**** Records for the exercise ****

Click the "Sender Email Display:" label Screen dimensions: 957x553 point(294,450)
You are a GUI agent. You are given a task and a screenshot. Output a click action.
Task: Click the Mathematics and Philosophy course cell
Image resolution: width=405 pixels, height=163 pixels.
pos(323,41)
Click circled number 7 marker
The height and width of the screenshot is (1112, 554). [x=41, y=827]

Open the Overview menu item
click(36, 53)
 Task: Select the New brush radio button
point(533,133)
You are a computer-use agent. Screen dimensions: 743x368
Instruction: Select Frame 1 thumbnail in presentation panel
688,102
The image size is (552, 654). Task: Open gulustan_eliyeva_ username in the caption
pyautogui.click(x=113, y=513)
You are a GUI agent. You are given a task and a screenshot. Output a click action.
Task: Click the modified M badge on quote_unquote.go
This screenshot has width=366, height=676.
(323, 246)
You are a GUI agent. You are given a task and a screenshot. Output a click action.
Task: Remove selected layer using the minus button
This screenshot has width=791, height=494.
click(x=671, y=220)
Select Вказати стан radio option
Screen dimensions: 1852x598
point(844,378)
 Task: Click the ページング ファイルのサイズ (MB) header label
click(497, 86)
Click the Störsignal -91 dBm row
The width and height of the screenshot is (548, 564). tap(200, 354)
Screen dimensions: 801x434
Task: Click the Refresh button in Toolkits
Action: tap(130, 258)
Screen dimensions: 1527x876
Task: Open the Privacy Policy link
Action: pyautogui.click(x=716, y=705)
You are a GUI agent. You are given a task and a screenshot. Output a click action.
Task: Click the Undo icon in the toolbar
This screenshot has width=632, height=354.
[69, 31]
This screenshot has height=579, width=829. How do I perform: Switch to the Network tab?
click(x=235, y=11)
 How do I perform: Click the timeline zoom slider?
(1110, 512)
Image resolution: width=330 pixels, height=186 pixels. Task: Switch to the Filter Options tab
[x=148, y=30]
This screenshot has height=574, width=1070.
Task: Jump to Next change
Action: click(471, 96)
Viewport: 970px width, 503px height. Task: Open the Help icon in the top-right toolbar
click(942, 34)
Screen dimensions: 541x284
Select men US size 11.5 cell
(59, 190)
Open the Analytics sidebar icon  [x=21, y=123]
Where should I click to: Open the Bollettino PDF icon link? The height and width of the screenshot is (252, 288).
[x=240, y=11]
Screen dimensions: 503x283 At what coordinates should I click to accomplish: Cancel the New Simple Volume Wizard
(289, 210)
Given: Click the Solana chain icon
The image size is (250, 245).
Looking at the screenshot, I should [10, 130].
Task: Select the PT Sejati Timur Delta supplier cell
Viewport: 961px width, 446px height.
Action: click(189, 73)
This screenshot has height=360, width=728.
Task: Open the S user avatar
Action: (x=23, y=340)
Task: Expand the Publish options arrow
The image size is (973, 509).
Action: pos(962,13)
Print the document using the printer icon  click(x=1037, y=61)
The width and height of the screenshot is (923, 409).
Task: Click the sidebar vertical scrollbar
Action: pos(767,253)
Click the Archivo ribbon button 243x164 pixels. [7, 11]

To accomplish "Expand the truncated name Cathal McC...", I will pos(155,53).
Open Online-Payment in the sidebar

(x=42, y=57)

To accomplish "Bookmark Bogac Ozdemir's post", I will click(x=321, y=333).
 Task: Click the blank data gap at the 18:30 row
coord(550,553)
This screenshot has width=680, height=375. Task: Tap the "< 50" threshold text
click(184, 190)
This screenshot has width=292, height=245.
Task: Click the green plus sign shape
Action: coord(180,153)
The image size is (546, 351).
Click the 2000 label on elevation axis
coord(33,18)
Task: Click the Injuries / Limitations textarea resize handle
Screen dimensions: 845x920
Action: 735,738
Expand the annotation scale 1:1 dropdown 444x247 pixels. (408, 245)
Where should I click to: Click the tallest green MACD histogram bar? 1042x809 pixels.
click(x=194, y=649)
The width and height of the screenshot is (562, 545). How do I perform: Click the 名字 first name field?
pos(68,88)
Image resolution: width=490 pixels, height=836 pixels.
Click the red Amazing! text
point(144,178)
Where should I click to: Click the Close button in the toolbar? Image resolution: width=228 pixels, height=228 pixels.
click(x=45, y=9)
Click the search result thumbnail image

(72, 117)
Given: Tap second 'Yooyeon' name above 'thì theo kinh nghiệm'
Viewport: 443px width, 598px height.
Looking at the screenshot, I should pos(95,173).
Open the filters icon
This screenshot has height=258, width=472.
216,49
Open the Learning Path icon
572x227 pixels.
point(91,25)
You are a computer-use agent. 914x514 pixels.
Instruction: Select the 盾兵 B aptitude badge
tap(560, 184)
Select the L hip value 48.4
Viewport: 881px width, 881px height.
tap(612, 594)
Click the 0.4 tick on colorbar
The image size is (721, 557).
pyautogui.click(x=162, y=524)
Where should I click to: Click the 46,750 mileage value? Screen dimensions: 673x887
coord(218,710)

****

• **What the task requires**: Please copy every line of the material that contains the word "computer".

• **Answer below**:
You are a computer-use agent. Screen dimensions: 743x368
You are a computer-use agent. 914x514 pixels.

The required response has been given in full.